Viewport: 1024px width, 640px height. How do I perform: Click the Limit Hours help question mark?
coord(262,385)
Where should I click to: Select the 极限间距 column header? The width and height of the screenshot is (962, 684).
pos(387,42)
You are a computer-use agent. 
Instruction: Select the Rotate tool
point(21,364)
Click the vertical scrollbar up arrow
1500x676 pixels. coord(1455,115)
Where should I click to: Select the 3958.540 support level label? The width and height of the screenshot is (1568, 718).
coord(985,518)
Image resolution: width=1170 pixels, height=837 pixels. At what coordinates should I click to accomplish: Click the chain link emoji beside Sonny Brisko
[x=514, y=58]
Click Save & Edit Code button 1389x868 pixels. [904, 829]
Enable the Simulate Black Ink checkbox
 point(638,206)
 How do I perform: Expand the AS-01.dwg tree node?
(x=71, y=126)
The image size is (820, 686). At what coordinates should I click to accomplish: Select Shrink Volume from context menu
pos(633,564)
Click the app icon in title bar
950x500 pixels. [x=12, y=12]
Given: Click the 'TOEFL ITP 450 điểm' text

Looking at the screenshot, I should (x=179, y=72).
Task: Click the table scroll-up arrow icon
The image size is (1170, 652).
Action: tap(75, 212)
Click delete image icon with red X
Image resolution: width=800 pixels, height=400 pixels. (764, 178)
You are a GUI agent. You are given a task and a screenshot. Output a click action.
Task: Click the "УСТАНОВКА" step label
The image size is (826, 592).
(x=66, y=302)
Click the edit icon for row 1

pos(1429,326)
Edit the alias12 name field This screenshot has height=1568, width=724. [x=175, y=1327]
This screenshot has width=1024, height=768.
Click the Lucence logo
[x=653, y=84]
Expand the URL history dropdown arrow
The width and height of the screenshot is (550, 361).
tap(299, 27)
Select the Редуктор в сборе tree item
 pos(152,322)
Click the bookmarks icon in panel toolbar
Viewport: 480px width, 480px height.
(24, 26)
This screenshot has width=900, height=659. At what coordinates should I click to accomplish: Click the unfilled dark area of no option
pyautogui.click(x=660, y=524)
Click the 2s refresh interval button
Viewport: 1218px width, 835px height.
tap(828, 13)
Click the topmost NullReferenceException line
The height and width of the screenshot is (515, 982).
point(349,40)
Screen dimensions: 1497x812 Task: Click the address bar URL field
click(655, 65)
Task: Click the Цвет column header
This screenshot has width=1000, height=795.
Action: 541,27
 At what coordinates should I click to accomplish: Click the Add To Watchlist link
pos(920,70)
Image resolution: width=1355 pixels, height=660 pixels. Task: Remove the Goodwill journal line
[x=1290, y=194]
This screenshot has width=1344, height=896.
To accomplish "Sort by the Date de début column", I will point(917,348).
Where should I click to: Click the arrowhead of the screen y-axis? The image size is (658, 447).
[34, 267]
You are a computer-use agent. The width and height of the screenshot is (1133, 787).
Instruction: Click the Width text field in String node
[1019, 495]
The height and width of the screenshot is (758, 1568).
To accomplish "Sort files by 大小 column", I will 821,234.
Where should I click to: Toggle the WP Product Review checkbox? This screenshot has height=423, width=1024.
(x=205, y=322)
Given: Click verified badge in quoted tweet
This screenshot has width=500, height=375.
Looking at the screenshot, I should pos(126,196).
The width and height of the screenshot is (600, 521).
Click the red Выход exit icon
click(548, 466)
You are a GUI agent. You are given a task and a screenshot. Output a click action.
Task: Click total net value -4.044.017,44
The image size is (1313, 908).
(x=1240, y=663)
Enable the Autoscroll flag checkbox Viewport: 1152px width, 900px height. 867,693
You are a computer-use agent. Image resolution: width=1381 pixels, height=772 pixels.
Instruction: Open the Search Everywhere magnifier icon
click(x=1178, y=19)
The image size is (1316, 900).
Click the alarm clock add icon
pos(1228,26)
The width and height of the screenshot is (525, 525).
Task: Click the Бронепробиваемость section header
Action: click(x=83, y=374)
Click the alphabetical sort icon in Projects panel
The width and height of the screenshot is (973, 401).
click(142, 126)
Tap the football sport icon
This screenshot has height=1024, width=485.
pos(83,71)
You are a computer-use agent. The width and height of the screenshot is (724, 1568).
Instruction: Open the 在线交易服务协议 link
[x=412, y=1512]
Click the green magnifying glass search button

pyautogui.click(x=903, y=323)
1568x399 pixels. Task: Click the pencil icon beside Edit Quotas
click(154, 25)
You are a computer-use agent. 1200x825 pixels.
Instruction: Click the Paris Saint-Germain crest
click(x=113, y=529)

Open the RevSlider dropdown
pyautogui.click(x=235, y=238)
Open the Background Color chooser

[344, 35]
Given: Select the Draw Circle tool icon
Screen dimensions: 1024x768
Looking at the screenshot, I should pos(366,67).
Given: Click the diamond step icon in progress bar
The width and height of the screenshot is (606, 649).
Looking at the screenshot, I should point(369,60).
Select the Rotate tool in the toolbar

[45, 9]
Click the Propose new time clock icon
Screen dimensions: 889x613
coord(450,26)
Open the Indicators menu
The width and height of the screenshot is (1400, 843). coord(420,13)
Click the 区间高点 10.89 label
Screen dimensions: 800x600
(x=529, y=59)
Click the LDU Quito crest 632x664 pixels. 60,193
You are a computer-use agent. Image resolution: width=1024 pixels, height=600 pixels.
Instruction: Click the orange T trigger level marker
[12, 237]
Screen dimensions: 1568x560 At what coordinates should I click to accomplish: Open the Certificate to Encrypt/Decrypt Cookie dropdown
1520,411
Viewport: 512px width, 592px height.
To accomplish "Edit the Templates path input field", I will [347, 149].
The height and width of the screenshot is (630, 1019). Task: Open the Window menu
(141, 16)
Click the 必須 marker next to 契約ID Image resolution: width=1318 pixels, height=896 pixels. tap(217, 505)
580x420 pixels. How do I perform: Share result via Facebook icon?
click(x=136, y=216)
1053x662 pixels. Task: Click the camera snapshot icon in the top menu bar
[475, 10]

──────────────────────────────

THE TASK: All the records above need to be printed exactly.

WRITTEN RESPONSE:
Viewport: 1024px width, 640px height. How do I perform: Click the Limit Hours help question mark?
coord(262,385)
Where should I click to: Select the 极限间距 column header? The width and height of the screenshot is (962, 684).
pos(387,42)
You are a computer-use agent. 
Instruction: Select the Rotate tool
point(21,364)
Click the vertical scrollbar up arrow
1500x676 pixels. coord(1455,115)
Where should I click to: Select the 3958.540 support level label? The width and height of the screenshot is (1568, 718).
coord(985,518)
Image resolution: width=1170 pixels, height=837 pixels. At what coordinates should I click to accomplish: Click the chain link emoji beside Sonny Brisko
[x=514, y=58]
Click Save & Edit Code button 1389x868 pixels. [904, 829]
Enable the Simulate Black Ink checkbox
 point(638,206)
 How do I perform: Expand the AS-01.dwg tree node?
(x=71, y=126)
The image size is (820, 686). At what coordinates should I click to accomplish: Select Shrink Volume from context menu
pos(633,564)
Click the app icon in title bar
950x500 pixels. [x=12, y=12]
Given: Click the 'TOEFL ITP 450 điểm' text

Looking at the screenshot, I should (x=179, y=72).
Task: Click the table scroll-up arrow icon
The image size is (1170, 652).
Action: tap(75, 212)
Click delete image icon with red X
Image resolution: width=800 pixels, height=400 pixels. (764, 178)
You are a GUI agent. You are given a task and a screenshot. Output a click action.
Task: Click the "УСТАНОВКА" step label
The image size is (826, 592).
(x=66, y=302)
Click the edit icon for row 1

pos(1429,326)
Edit the alias12 name field This screenshot has height=1568, width=724. [x=175, y=1327]
This screenshot has width=1024, height=768.
Click the Lucence logo
[x=653, y=84]
Expand the URL history dropdown arrow
The width and height of the screenshot is (550, 361).
tap(299, 27)
Select the Редуктор в сборе tree item
 pos(152,322)
Click the bookmarks icon in panel toolbar
Viewport: 480px width, 480px height.
(24, 26)
This screenshot has width=900, height=659. At what coordinates should I click to accomplish: Click the unfilled dark area of no option
pyautogui.click(x=660, y=524)
Click the 2s refresh interval button
Viewport: 1218px width, 835px height.
tap(828, 13)
Click the topmost NullReferenceException line
The height and width of the screenshot is (515, 982).
point(349,40)
Screen dimensions: 1497x812 Task: Click the address bar URL field
click(655, 65)
Task: Click the Цвет column header
This screenshot has width=1000, height=795.
Action: 541,27
 At what coordinates should I click to accomplish: Click the Add To Watchlist link
pos(920,70)
Image resolution: width=1355 pixels, height=660 pixels. Task: Remove the Goodwill journal line
[x=1290, y=194]
This screenshot has width=1344, height=896.
To accomplish "Sort by the Date de début column", I will point(917,348).
Where should I click to: Click the arrowhead of the screen y-axis? The image size is (658, 447).
[34, 267]
You are a computer-use agent. The width and height of the screenshot is (1133, 787).
Instruction: Click the Width text field in String node
[1019, 495]
The height and width of the screenshot is (758, 1568).
To accomplish "Sort files by 大小 column", I will 821,234.
Where should I click to: Toggle the WP Product Review checkbox? This screenshot has height=423, width=1024.
(x=205, y=322)
Given: Click verified badge in quoted tweet
This screenshot has width=500, height=375.
Looking at the screenshot, I should pos(126,196).
The width and height of the screenshot is (600, 521).
Click the red Выход exit icon
click(548, 466)
You are a GUI agent. You are given a task and a screenshot. Output a click action.
Task: Click total net value -4.044.017,44
The image size is (1313, 908).
(x=1240, y=663)
Enable the Autoscroll flag checkbox Viewport: 1152px width, 900px height. 867,693
You are a computer-use agent. Image resolution: width=1381 pixels, height=772 pixels.
Instruction: Open the Search Everywhere magnifier icon
click(x=1178, y=19)
The image size is (1316, 900).
Click the alarm clock add icon
pos(1228,26)
The width and height of the screenshot is (525, 525).
Task: Click the Бронепробиваемость section header
Action: click(x=83, y=374)
Click the alphabetical sort icon in Projects panel
The width and height of the screenshot is (973, 401).
click(142, 126)
Tap the football sport icon
This screenshot has height=1024, width=485.
pos(83,71)
You are a computer-use agent. The width and height of the screenshot is (724, 1568).
Instruction: Open the 在线交易服务协议 link
[x=412, y=1512]
Click the green magnifying glass search button

pyautogui.click(x=903, y=323)
1568x399 pixels. Task: Click the pencil icon beside Edit Quotas
click(154, 25)
You are a computer-use agent. 1200x825 pixels.
Instruction: Click the Paris Saint-Germain crest
click(x=113, y=529)

Open the RevSlider dropdown
pyautogui.click(x=235, y=238)
Open the Background Color chooser

[344, 35]
Given: Select the Draw Circle tool icon
Screen dimensions: 1024x768
Looking at the screenshot, I should pos(366,67).
Given: Click the diamond step icon in progress bar
The width and height of the screenshot is (606, 649).
Looking at the screenshot, I should point(369,60).
Select the Rotate tool in the toolbar

[45, 9]
Click the Propose new time clock icon
Screen dimensions: 889x613
coord(450,26)
Open the Indicators menu
The width and height of the screenshot is (1400, 843). coord(420,13)
Click the 区间高点 10.89 label
Screen dimensions: 800x600
(x=529, y=59)
Click the LDU Quito crest 632x664 pixels. 60,193
You are a computer-use agent. Image resolution: width=1024 pixels, height=600 pixels.
Instruction: Click the orange T trigger level marker
[12, 237]
Screen dimensions: 1568x560 At what coordinates should I click to accomplish: Open the Certificate to Encrypt/Decrypt Cookie dropdown
1520,411
Viewport: 512px width, 592px height.
To accomplish "Edit the Templates path input field", I will [347, 149].
The height and width of the screenshot is (630, 1019). Task: Open the Window menu
(141, 16)
Click the 必須 marker next to 契約ID Image resolution: width=1318 pixels, height=896 pixels. tap(217, 505)
580x420 pixels. How do I perform: Share result via Facebook icon?
click(x=136, y=216)
1053x662 pixels. Task: Click the camera snapshot icon in the top menu bar
[475, 10]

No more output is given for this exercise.